Questions fréquentes

La notification d'un placement en rétention sans interprète est-elle valable ?
Non, la cour d'appel a jugé que la notification sans interprète est irrégulière lorsque l'étranger ne maîtrise pas suffisamment le français, même s'il peut échanger dans la vie quotidienne.
Que faire si je ne parle pas bien français et qu'on me notifie un arrêté de rétention ?
Vous devez signaler votre difficulté avec la langue française et demander un interprète.
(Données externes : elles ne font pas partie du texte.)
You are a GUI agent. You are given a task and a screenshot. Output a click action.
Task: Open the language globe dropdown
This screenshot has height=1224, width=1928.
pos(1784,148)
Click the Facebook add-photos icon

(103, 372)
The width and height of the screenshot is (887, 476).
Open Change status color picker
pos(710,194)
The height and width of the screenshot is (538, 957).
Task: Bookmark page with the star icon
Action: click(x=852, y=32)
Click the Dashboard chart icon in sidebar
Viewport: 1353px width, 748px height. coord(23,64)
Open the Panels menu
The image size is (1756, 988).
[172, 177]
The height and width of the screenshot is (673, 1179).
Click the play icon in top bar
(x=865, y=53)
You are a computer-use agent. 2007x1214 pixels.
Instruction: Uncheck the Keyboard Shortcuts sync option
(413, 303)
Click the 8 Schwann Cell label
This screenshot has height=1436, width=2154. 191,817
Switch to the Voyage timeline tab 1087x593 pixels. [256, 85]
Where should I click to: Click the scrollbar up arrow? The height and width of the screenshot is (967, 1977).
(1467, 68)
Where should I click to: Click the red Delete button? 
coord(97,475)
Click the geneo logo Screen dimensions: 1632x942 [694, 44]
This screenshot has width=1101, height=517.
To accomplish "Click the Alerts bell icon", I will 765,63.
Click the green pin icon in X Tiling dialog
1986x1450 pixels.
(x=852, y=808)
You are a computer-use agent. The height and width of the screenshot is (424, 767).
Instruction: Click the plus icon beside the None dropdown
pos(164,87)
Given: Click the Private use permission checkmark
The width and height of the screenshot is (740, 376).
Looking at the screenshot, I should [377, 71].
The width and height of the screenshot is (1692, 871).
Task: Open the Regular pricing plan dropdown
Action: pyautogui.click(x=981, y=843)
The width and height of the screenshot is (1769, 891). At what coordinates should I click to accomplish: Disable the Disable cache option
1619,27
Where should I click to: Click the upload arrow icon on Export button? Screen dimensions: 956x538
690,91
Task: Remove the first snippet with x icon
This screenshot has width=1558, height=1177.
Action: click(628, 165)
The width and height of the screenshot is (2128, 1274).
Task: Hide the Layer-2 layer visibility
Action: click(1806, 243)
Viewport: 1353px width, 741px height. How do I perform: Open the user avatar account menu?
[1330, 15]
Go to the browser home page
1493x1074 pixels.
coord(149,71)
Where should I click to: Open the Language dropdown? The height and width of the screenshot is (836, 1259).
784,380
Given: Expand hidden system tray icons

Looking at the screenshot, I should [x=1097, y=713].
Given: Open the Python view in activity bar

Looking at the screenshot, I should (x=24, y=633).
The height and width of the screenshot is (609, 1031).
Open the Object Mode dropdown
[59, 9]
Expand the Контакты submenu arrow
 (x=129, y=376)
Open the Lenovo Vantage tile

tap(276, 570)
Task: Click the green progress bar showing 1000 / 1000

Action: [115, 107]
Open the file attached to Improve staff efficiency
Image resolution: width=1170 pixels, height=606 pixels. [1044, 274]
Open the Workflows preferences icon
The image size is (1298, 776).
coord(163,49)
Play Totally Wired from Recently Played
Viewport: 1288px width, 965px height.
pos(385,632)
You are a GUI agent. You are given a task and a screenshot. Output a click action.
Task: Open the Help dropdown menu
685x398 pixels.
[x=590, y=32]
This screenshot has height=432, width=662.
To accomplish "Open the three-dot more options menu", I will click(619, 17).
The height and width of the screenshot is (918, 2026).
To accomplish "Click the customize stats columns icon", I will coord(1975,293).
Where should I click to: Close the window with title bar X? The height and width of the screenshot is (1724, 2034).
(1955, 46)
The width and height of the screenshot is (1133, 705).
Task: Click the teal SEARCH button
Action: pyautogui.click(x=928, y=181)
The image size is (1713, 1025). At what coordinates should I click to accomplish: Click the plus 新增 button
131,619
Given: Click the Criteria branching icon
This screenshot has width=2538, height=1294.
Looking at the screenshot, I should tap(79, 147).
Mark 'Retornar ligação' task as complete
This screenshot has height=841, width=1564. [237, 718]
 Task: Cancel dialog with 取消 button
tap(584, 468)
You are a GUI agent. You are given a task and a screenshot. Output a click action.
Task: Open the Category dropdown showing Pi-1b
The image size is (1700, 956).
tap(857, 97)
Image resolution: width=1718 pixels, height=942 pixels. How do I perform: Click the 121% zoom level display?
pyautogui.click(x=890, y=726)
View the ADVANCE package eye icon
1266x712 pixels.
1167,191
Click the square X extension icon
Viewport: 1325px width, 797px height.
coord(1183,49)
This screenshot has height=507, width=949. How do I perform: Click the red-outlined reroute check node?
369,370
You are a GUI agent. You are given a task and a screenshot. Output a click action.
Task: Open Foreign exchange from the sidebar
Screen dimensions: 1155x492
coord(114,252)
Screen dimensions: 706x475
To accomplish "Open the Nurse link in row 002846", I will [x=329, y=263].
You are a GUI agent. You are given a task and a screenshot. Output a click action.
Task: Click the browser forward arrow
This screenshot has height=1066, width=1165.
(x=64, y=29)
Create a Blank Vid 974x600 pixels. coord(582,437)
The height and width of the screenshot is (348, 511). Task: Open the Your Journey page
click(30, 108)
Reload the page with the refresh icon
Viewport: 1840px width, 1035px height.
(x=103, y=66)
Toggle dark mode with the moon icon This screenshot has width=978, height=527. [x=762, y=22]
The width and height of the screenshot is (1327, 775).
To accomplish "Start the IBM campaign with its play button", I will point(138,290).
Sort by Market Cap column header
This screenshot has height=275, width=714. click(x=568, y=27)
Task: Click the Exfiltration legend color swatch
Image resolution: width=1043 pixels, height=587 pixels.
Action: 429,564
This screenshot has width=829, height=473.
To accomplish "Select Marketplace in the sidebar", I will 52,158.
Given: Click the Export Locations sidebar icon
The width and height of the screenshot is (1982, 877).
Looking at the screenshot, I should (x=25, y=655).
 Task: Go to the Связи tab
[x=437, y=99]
Si aucun interprète n'est présent, la notification peut être contestée comme irrégulière.
Quels sont mes droits lors de la notification d'un placement en rétention ?
Vous avez le droit d'être informé dans une langue que vous comprenez, de bénéficier d'un interprète, d'un avocat, et de contacter votre consulat.
Comment prouver que je ne maîtrise pas suffisamment le français ?
Vous pouvez vous appuyer sur des auditions antérieures où vous avez exprimé des difficultés, ou sur le fait que des actes précédents (comme une OQTF) ont été notifiés avec un interprète.
Quelle est la conséquence d'une notification irrégulière ?
La procédure de rétention peut être déclarée irrégulière, entraînant le rejet de la demande de prolongation et la mainlevée de la rétention.
Puis-je obtenir la mainlevée de la rétention pour défaut d'interprète ?
Oui, comme dans cette affaire, si vous démontrez que vous ne maîtrisez pas suffisamment le français et que la notification s'est faite sans interprète, la rétention peut être levée.